I once knew a guy whose average weeknight consisted of sucking on a crack-pipe while his girlfriend slammed a syringe into his neck, pumping a few CCs of heroine into his bloodstream, chased by a quart of Jack Daniels. You might say that he was a bit of a "junkie." Compared to him I felt like I had spent my whole life as an animatronic Dutch-boy doll, dancing in circles and singing It’s a Small World as boat-loads of tourists float by.
This guy was serious about his addiction. But living on the street and sleeping in a dark corner of a public parking garage meant that his self-annihilation didn’t come without a price.
He stood about 6’1” with bright red hair and a toothless grin, framed by the most torn up, pockmarked face you ever did see. If I had to guess, I’d say that he was about 42 years old, but he didn’t look a day over 64. We affectionately called him ‘Big Ugly Mike’. I never met his girlfriend but I can only imagine what she must have looked like.
I first met Mike when I was 3 days sober; he had managed to scrape a few months of sobriety together. After pulling himself out of the gutter, he nabbed a bed in a sober-living house, wrangled a job, and even scraped up enough change to buy an old piece-o-junk car to get around in. He was the kind of guy that you looked at and thought, “There but for the grace of God go I.”
Mike took his 90-day chip around the same time that I took my 30-day chip. In recovery, it's customary to take 2 chips and give the second one away to someone who has less sobriety than you. It’s kind of a ‘good luck’ thing. Mike gave his second 90-day chip to me.
A few months later, Mike was at an AA meeting and got a call that one of his prison buddies had been paroled. Without a second thought, Mike was out the door with his party shoes on. He relapsed and lost everything. Just like that.

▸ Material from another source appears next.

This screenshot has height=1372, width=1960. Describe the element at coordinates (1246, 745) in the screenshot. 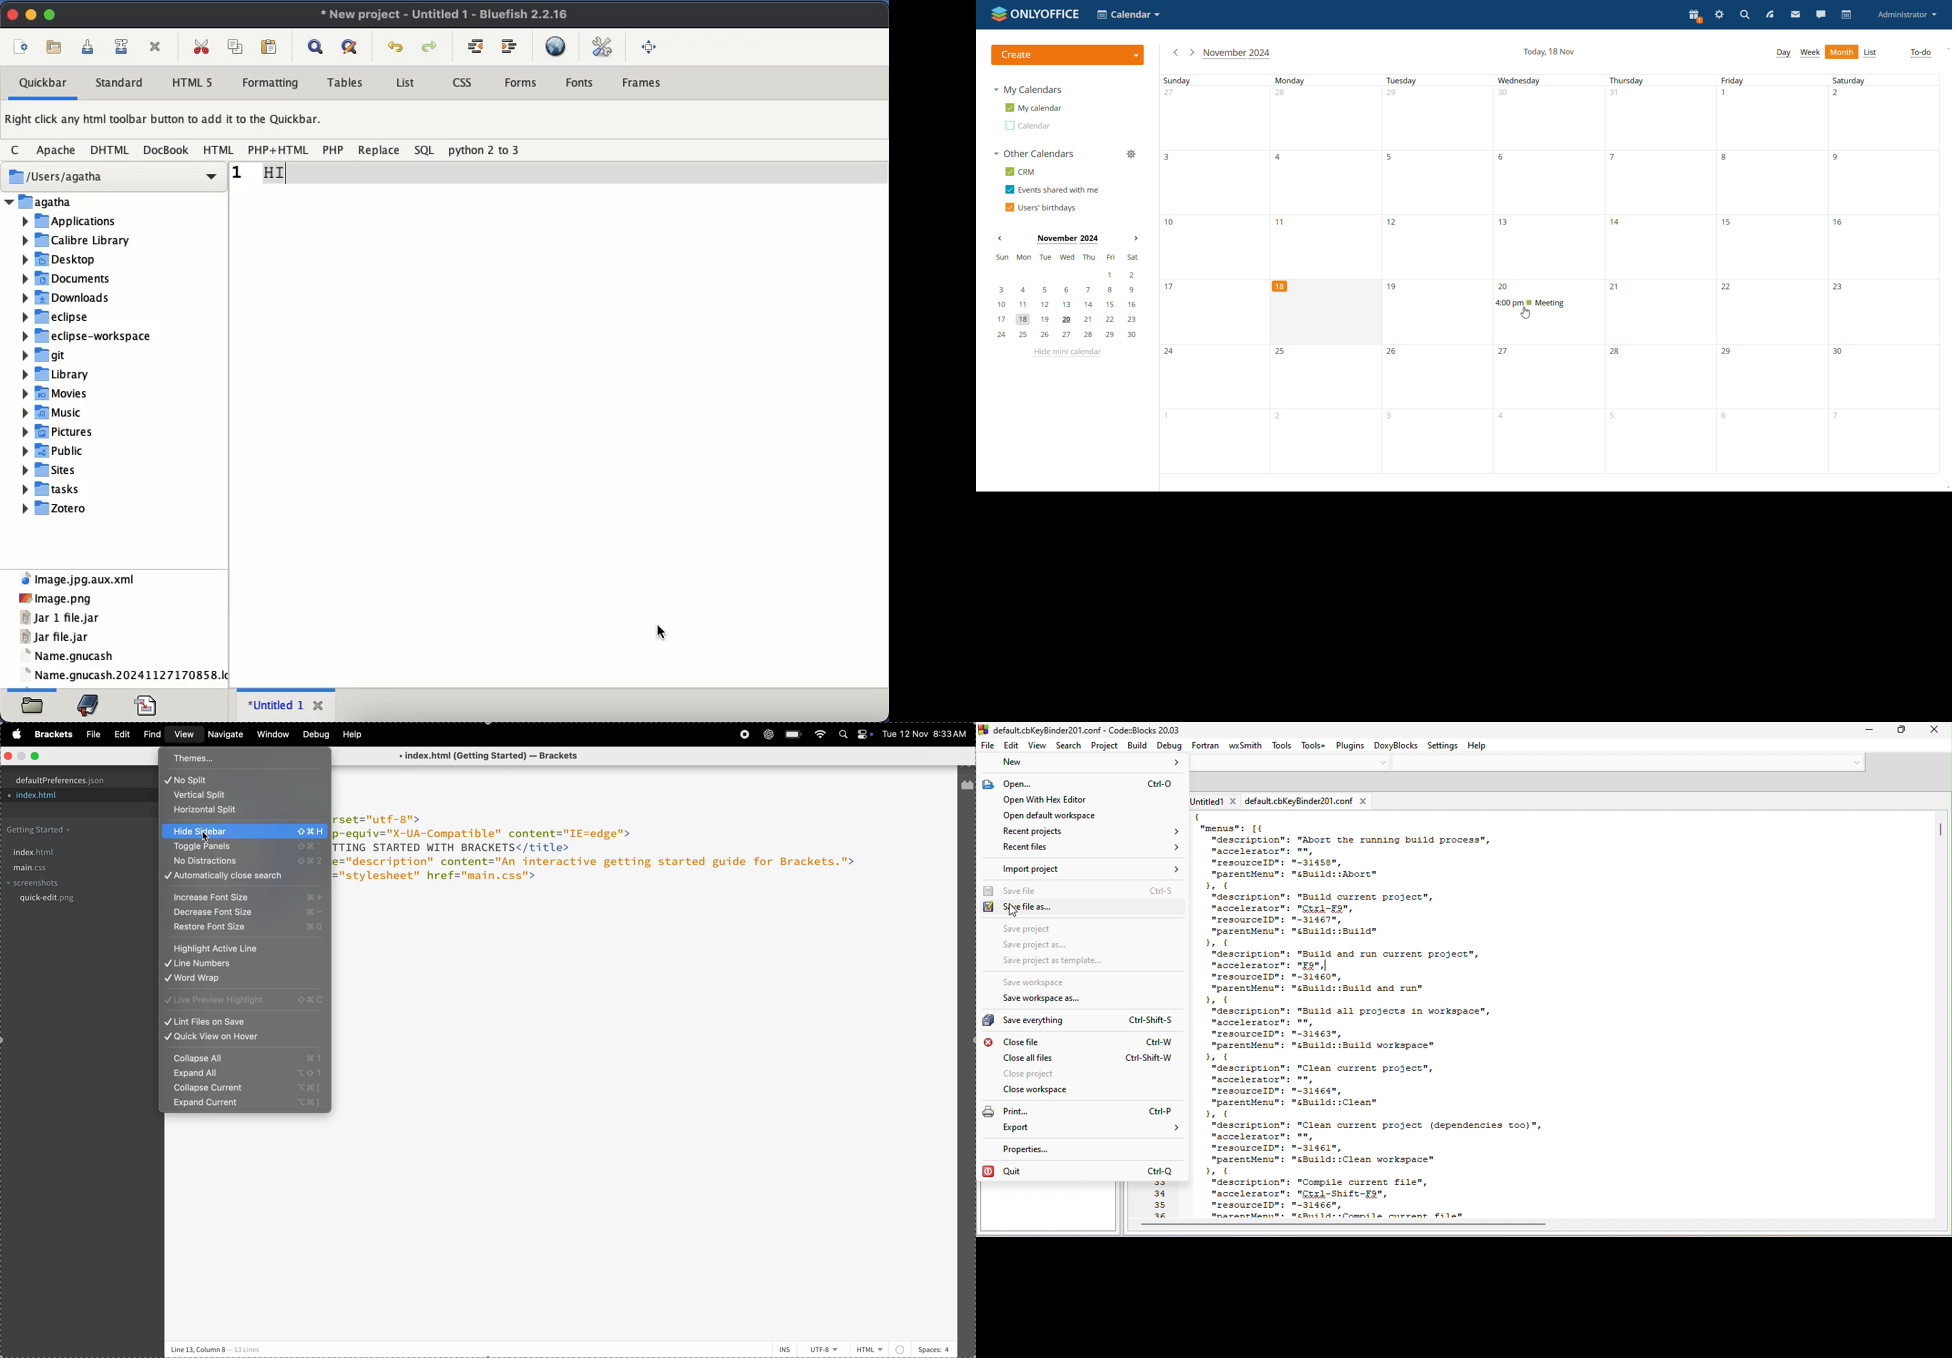

I see `wxsmith` at that location. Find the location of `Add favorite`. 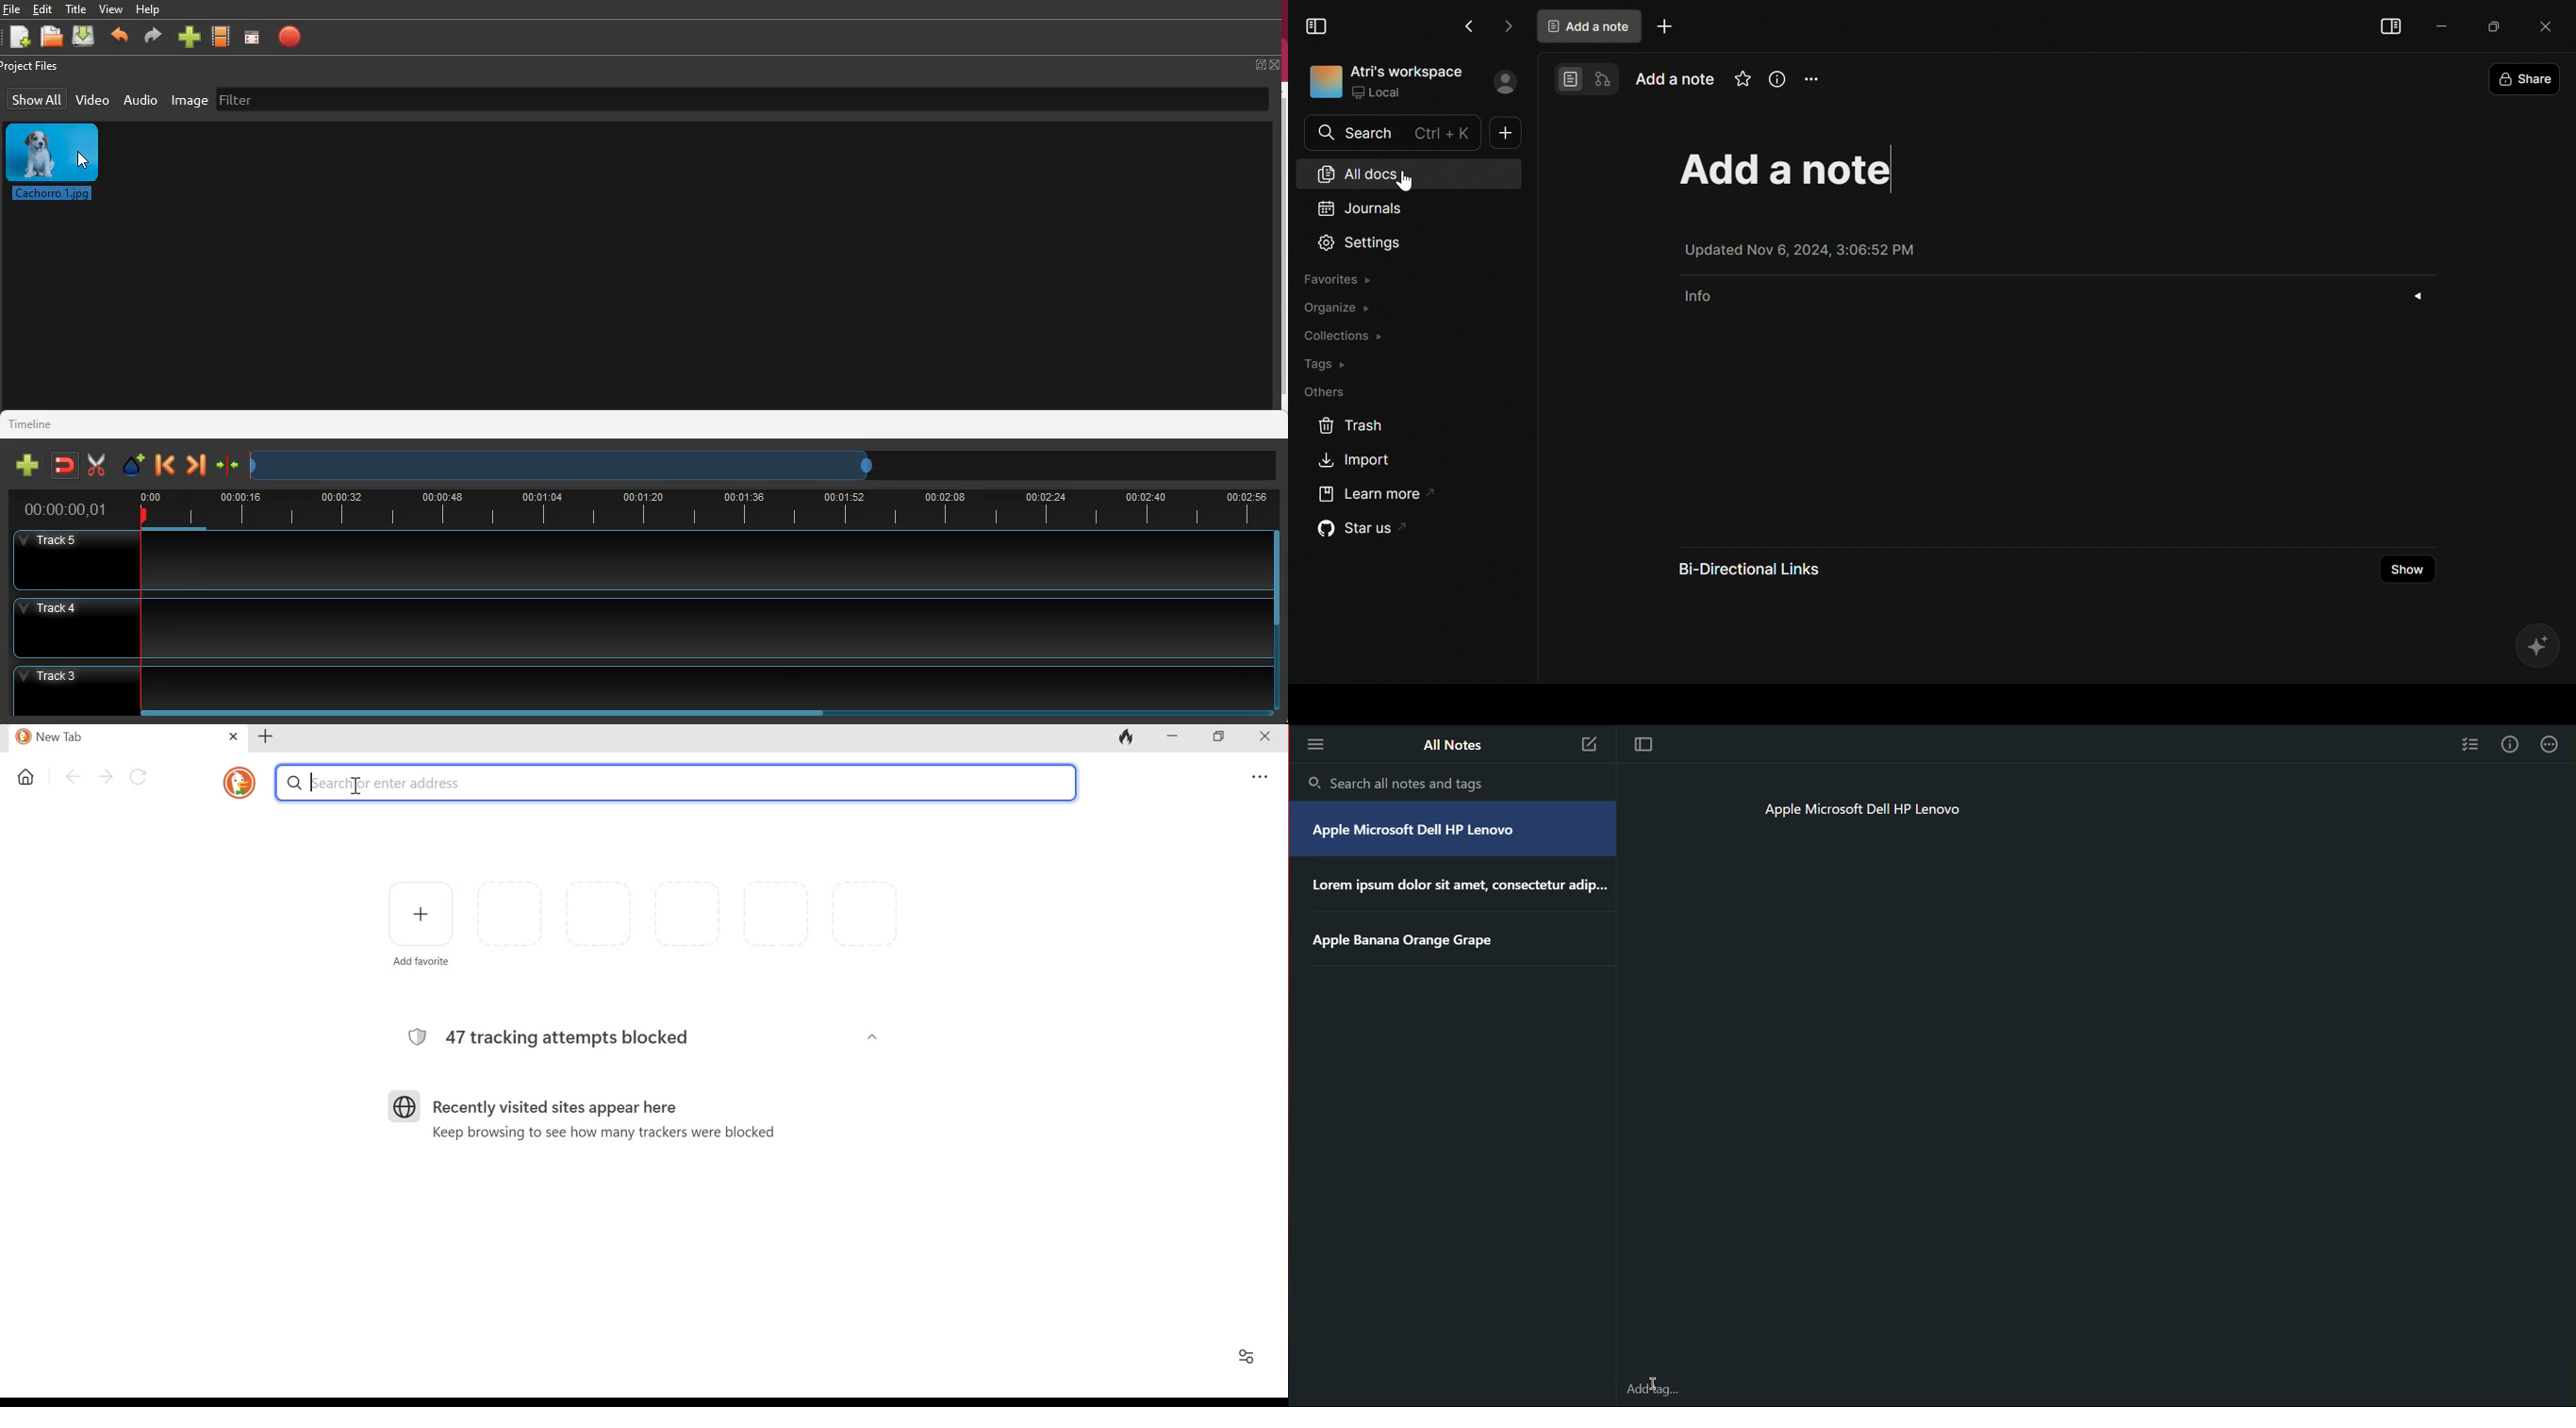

That’s how addiction works. Any normal person would look at that and think, “What in the world was he thinking? The guy finally got sober and pulled his life together, then flushed it all away!” That is the insanity. That is the addiction. It is an illness that does not kill a person because they are too weak, rather, the disease is too strong.
Last I heard; Mike was living in a cardboard box behind a Walmart. I haven’t seen him since he went out. If I ever do see him, I will give him his chip back. That is, if he is still alive.
There but for the grace of God...
P.S. After I wrote this last paragraph I found out that Mike’s body was found behind a dumpster at the local mall. He had overdosed on heroine. RIP bud.